There are those days which runners inevitably face. Hot days, humid days, tired days, hormonal days, rainy days with puddles, Mondays, days your knees hate you, days when your bladder won’t shut up, and days which you lack intestinal fortitude.
For this runner, today was all of those days.
If you are reading this and are the kind of person who shies away from knowing way too much about the writer, then stop reading now. For that matter, leave my blog and never return. I might have a problem with boundaries. Fair warning.
I pride myself on being a resilient person, one who has faced many obstacles and has overcome them. I believe I am a strong woman. I have biceps, for Christssake. I do not, however, have an impenetrable strength of bowel.
I have discussed this issue with medical professionals. And my husband. And my sisters. And the girls at work. And people in my Zumba class. And random people on busses. It has been determined that the issue is likely caused by a medication I take, in conjunction with my deep, abiding love of beef lo-mein.
Sidenote on the beef lo-mein. The new Chinese place in town is great. I know this because they have good beef lo-mein. The only Chinese food I eat is beef lo-mein, and thus if that particular dish is good, the whole place is great. My husband does not partake of any type of Chinese food, and so I really only order my beef lo-mein when he isn’t around. This summer he has been doing more projects away from home and I have been able to indulge in my epicurial passion a bit more frequently. So frequently in fact that a few weeks ago, the nice lady at the counter said to me, “You here two days ago. Order same ting. Ha ha.” Therefore the next two times I ordered it, I sent other people to get it for me, like some back-alley drug deal. I couldn’t find a middle man last week, so I went in at a busy time, hoping she wouldn’t notice me. As soon as I got to the counter, she lit up. “OH! BEEF LO-MEIN! LONG TIME NO SEE!” So. Apparently I have a problem.
But as to the problem of today’s lousy run, the combination of a stressful rain-delay, then a tremendous amount of heat and humidity, and yesterday’s beef lo-mein was the trifecta. In the past, the problem of a fussy tummy was reserved for a) running hungover or b) running stupid distances. As I age, however, this is no longer necessarily the case. At the end of today’s first mile, I felt the need to, um, admit the possibility of defeat and I turned around and ran home. I hate when this happens, but I’ve learned a few things in my years of being a runner, and one of those things is that you just don’t ignore certain bodily signals.

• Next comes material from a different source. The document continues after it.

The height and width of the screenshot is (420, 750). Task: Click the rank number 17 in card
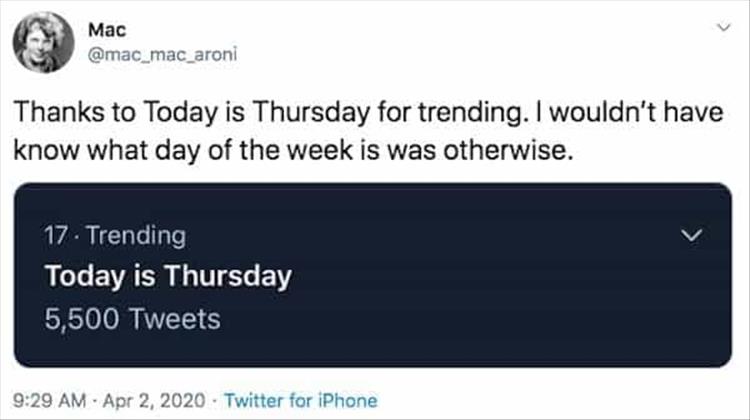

A couple of months ago, in the midst of an 8 mile training run leading up to a half-marathon, I was reminded of just that. I was having a great run. My knees felt good, I was doing great cardio-wise, and the weather was amazing! I was admiring the beauty of the landscape when….OH. OH NO. I came to a dead stop. Not a slow down, walk, then stop, but a dead stop. The familiar groaning and cramping of my stomach told me that I needed to stop whatever I was doing and get to a bathroom, to which I replied, “Look around, stomach. We are in the middle of freaking nowhere.” Behind me, a gas station was a mile away. In front of me, my house was a mile away. There was no choice but to call my husband and have him pick me up. The phone rang, then went to voice mail. And that was that. I would have to squeeze my butt cheeks together and penguin-walk home. Then, to my right, I noticed the most beautiful assisted living center I had ever laid eyes on. I only had to waddle a hundred yards or so before I could sweetly but very anxiously ask their lovely receptionist if I could totally destroy their restroom. Well, I didn’t exactly put it that way.
Just like in life, there will always be better days running, and there will always be worse. An old Irish blessing says, “May the road rise to meet you. May the wind always be at your back. And may there be an Amoco with a clean toilet just up the block.” Or something like that.